Einer meiner Wünsche bei der Anlagenplanung - dazu gehört mehr als nur die Gleisplanung - war, daß meine Modellbahn eine gewisse Wiedererkennbarkeit besitzen sollte und nicht nur
wie die x-te Version von "Hauptbahn mit abzweigender Nebenbahn" aussieht. Daher habe ich mir im Jahr 2000 zunächst Gedanken über das Wann und Wo gemacht, da der Anlagenbau noch etwas warten musste.
Die damals angesagte fränkische Nebenbahn in EpIII hatte ich mit Bad Knüsseldorf schon hinter mir, es sollte schon etwas mehr sein. Angeregt durch Bücher und den model railroader waren
drei Ideen auf der Kurzliste:
Der Bahnhof Oekoven ganz in der Nähe meiner Heimatstadt Grevenbroich an der zweigleisigen Hauptstrecke Köln-Grevenbroch-Mönchengladbach mit der in Oekoven abzweigenden privaten
Anschlußbahn zur Brikettfabrik Neurath. Hierzu gab es ein nettes kleines Buch und die Gegend kannte ich natürlich aus meiner Jugendzeit.
Eine US-amerikanische Nebenbahn (branchline) irgendwann in den 50ern zur Zeit des Übergangs von Dampf zu Diesel. Diese Idee war klar dem model railroader geschuldet,
aber auch der Erkenntnis,
daß das US-Vorbild besonders für die Modellbahn geeignet ist: zuverlässige Drehgestell-Diesel mit Schwungmassen, fast vorbildliche Kadee-Kupplungen, keine Probleme mit Puffer-an-Puffer
und im Vergleich zur Bundesbahn frugale Gleisausstattungen. Erstes Rollmaterial war bereits angeschafft. Aber mangelnde Vertrautheit aus erster Hand mit dem Vorbild und der Umgebung
haben mich davon Abstand nehmen lassen - ich wollte nicht nach Fotos bauen.
----
AUFGABE 1:
Beantworte diese Fragen zum Text über die Modellbahnplanung:
(a) In welchem Jahr begannen die Überlegungen über das Wann und Wo?
(b) Zu welcher Fabrik führte die in Oekoven abzweigende private Anschlußbahn?
(c) Weshalb wurde die Idee einer US-amerikanischen Nebenbahn aufgegeben?
AUFGABE 2:
Wie könnte der Text über die Modellbahnplanung weitergehen? Setze ihn nach seinem letzten Satz fort.
----
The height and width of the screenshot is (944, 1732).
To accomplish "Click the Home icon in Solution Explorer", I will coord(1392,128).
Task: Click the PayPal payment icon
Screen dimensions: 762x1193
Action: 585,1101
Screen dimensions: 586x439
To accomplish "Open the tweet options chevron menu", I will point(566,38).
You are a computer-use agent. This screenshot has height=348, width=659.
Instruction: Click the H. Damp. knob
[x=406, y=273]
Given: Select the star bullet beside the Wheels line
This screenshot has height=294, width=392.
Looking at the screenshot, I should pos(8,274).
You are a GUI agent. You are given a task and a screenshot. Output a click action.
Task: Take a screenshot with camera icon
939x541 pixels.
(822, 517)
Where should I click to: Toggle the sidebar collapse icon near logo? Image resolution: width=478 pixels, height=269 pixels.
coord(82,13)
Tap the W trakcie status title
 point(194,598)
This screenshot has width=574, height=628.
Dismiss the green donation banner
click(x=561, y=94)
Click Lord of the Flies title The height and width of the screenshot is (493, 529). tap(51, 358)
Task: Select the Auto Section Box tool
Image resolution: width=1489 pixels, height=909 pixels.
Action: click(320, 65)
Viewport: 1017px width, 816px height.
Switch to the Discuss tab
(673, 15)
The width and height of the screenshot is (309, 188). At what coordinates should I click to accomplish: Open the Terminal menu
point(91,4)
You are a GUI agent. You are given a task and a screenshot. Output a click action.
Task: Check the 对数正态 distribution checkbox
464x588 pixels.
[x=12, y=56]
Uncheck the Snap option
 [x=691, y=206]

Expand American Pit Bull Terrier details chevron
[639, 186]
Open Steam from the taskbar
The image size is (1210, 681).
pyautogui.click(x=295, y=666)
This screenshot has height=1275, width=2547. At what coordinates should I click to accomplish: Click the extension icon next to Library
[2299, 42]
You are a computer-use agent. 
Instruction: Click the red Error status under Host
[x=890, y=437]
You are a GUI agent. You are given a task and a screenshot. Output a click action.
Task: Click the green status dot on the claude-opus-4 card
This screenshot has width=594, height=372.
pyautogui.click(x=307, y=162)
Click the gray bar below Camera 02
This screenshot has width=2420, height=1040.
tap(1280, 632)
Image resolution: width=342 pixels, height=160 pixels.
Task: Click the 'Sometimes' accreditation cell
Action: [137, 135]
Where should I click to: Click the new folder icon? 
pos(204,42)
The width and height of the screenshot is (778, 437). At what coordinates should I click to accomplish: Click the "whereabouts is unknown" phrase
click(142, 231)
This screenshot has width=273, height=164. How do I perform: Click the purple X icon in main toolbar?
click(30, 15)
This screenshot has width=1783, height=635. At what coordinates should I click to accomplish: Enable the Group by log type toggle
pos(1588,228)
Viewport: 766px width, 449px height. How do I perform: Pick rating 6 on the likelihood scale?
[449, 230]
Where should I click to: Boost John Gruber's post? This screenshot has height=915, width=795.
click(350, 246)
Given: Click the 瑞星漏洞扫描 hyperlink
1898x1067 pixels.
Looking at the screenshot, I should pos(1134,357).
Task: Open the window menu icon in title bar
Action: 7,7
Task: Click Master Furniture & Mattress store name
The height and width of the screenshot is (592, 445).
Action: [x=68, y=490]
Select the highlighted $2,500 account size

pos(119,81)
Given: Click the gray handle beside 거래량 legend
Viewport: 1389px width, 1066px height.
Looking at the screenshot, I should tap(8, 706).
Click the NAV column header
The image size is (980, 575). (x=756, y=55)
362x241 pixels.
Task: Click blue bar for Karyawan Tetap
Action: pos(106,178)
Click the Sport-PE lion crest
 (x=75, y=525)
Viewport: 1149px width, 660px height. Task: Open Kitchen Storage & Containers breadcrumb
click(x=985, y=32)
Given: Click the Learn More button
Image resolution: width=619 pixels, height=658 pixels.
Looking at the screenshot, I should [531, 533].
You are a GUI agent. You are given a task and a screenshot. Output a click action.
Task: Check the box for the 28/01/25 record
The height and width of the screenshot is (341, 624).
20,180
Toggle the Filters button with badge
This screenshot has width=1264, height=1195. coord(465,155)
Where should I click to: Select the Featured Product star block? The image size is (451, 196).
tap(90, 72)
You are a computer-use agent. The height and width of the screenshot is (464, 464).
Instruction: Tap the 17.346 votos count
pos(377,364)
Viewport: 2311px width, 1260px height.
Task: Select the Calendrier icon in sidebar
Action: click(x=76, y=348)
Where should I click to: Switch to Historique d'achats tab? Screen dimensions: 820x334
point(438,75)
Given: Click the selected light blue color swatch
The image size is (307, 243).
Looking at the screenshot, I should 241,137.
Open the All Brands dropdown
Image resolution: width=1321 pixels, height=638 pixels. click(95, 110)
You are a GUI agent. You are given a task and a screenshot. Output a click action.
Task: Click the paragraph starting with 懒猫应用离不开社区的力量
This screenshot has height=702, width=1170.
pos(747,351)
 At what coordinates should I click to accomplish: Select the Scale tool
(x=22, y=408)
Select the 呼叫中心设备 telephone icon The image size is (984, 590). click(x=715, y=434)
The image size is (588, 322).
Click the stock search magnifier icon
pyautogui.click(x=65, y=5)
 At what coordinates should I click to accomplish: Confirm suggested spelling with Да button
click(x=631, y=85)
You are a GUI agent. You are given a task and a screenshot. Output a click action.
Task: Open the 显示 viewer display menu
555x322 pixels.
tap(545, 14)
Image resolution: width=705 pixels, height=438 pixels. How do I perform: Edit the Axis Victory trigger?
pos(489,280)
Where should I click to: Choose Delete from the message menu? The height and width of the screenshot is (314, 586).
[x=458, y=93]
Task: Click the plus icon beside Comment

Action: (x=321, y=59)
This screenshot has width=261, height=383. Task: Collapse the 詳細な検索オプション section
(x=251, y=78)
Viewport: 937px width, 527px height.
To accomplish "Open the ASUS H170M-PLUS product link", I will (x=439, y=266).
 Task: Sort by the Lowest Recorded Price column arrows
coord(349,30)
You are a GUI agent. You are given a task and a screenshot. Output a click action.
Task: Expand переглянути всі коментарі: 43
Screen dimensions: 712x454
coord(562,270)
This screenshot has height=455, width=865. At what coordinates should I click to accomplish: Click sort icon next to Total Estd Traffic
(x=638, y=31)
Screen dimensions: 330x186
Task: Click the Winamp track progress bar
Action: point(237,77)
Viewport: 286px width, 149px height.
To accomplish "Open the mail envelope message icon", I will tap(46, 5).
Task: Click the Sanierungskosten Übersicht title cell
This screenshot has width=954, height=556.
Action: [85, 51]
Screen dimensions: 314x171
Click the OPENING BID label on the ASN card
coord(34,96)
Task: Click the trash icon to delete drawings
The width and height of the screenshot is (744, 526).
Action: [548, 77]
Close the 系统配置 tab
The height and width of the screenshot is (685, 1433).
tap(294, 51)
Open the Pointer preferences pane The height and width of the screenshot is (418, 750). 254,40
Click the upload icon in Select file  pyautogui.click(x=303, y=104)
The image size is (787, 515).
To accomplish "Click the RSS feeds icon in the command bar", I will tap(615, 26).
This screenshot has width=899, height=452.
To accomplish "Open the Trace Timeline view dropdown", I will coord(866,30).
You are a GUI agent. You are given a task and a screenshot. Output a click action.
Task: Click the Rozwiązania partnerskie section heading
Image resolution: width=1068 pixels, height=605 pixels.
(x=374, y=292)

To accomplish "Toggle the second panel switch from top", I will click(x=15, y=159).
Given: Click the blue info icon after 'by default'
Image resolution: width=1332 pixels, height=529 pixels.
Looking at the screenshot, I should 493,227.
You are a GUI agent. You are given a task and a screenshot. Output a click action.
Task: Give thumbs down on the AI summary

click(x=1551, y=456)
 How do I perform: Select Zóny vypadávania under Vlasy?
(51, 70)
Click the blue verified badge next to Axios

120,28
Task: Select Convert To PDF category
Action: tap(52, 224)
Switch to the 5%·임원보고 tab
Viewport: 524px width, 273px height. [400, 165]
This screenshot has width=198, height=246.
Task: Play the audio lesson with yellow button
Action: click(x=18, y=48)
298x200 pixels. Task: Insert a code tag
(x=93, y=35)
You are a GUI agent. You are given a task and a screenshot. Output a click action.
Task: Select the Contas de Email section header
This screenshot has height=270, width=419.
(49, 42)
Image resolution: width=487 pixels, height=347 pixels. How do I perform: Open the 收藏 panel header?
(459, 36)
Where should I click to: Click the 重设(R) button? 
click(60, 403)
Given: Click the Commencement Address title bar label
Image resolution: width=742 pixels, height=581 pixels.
----
ANTWORT 1:
(a) Im Jahr 2000.
(b) Zur Brikettfabrik Neurath.
(c) Wegen mangelnder Vertrautheit aus erster Hand mit dem Vorbild und der Umgebung; es sollte nicht nach Fotos gebaut werden.

ANTWORT 2:
Irgendwas in EpIV mit Industrie, da entsprechendes Material von früheren Versuchen vorhanden war. Das Thema war zunächst etwas diffus. Im Nachhinein weiß ich nicht, warum es solange dauerte,
bis es endlich "Klick" machte und sich dieses Thema zunächst zu "Ruhrgebiet" und kurz danach zu "Eisenbahn+Häfen im Duisburger Raum mit Hüttenbetrieb" verdichtete - schließlich hatte ich einige
Jahre in Duisburg gewohnt und mir das Vorbild häufig mit großem Interesse angesehen.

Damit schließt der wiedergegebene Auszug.